3 - Il paesaggio: problemi ambientali


Essendo un paese molto vasto, il paesaggio cinese è assai vario: abbiamo la steppa, le foreste di latifoglie, le foreste tropicali e subtropicali fino a deserti molto aridi. Per questo motivo anche la fauna è molto ricca: vi si trovano molte specie tipiche ed esclusive come il capriolo d’acqua e il panda. Esistono grandi problemi ambientali in Cina che sono gestiti in modo assai contraddittorio: da un lato, un forte inquinamento, le piogge acide, le terre che piano piano si trasformano in deserti e la deforestazione e dall’altro la difesa di questo grande patrimonio naturale.

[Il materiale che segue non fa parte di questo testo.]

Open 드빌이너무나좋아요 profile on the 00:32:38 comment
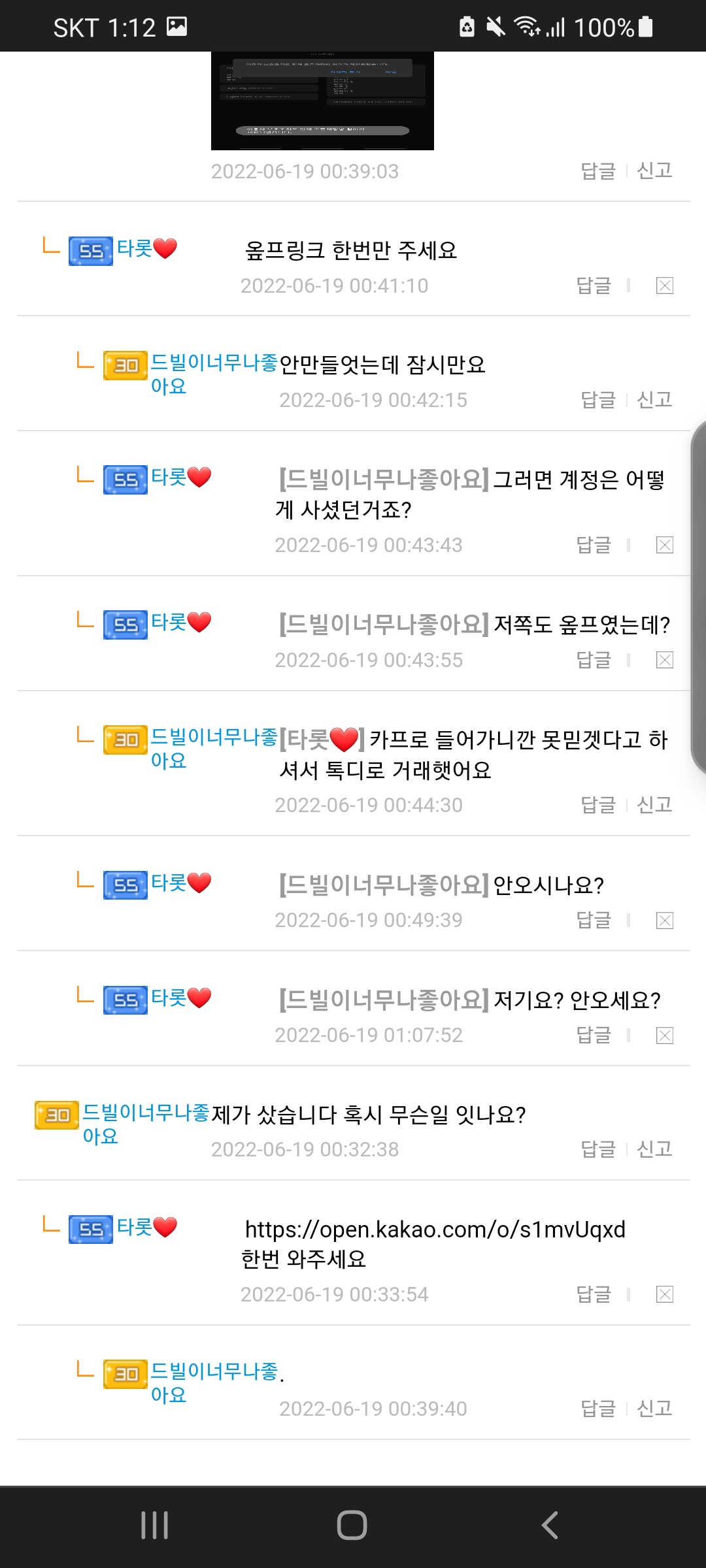 145,1113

A tutto questo, si aggiunge la scomparsa di specie rare di animali che vengono catturati e commercializzati.

4 - L’economia


I tre settori dell’economia (primario, secondario e terziario) sono press’a poco equilibrati, con una lieve prevalenza dell’agricoltura e del terziario.
La cultura principale e tradizionale è il riso,che soddisfa la richiesta interna. Al riso si aggiungono i legumi, gli ortaggi e la frutta oltre alla tradizionale cultura della pianta del te e delle piante tessili come il cotone, il lino e la iuta. La pesca e l’allevamento sono molto diffusi.

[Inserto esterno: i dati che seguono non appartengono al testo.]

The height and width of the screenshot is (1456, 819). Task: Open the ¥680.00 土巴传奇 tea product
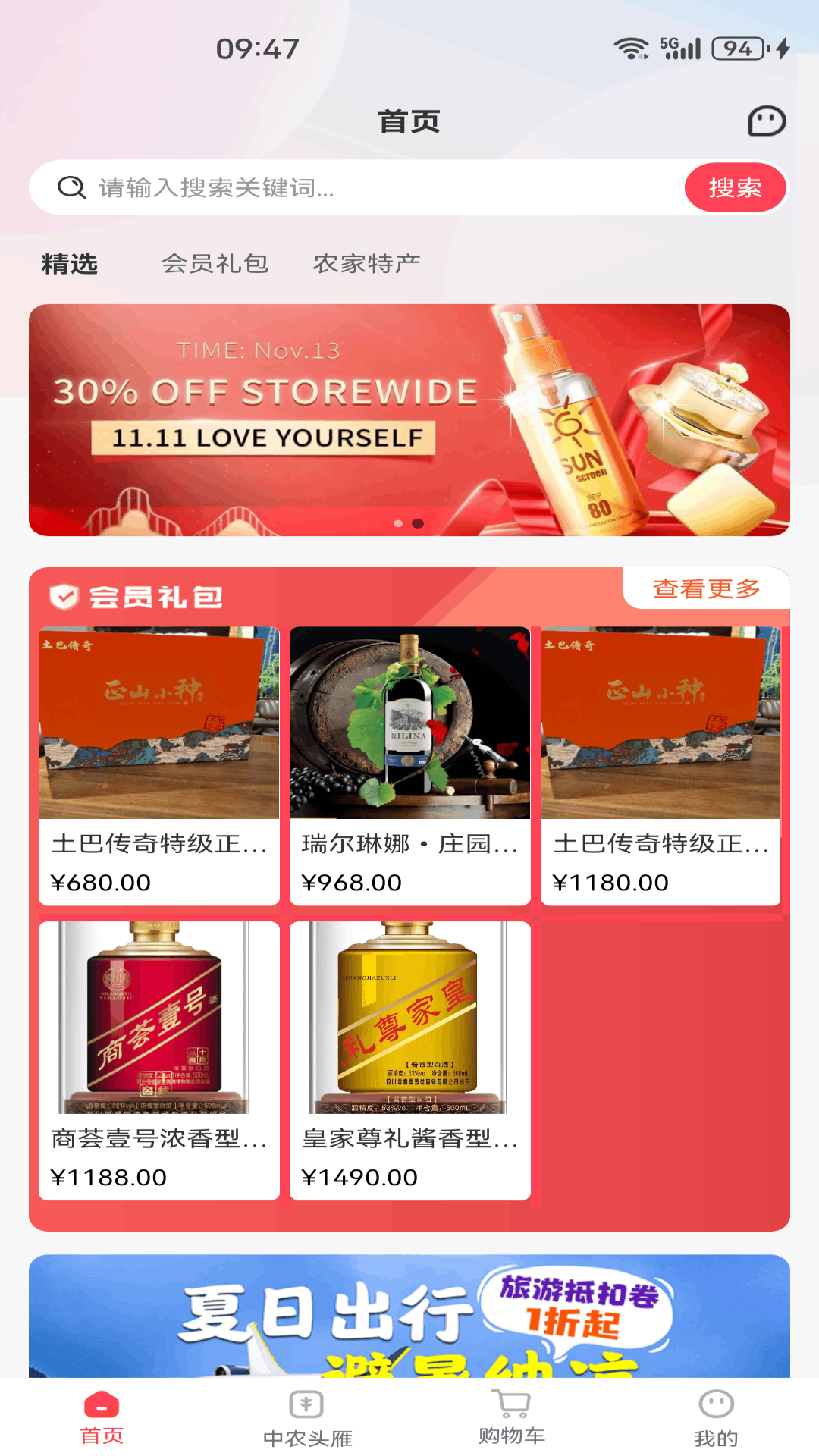coord(159,766)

Il settore industriale occupa quasi il 29% della popolazione ed approfitta del fatto che il sottosuolo è ricco di carbone e di petrolio che garantiscono il funzionamento delle industrie siderurgiche, metallurgiche, alimentari e chimiche a cui si aggiungono industrie di alta tecnologia e alcune attività artigianali
Il terziario è in continuo aumento a causa dell’incremento degli scambi commerciali e del turismo. Esso utilizza delle vie di comunicazione sempre più moderne, una rete ferroviaria ad alta velocità, una rete stradale molto fitta e delle vie fluviali molto lunghe.
Nell’insieme si può dire che l’economia cinese è costantemente in crescita. Purtroppo, nella società attuale si nota un forte squilibrio fra i nuovi ricchi e i lavoratori che vengono sfruttati e che praticamente non hanno nessun diritto.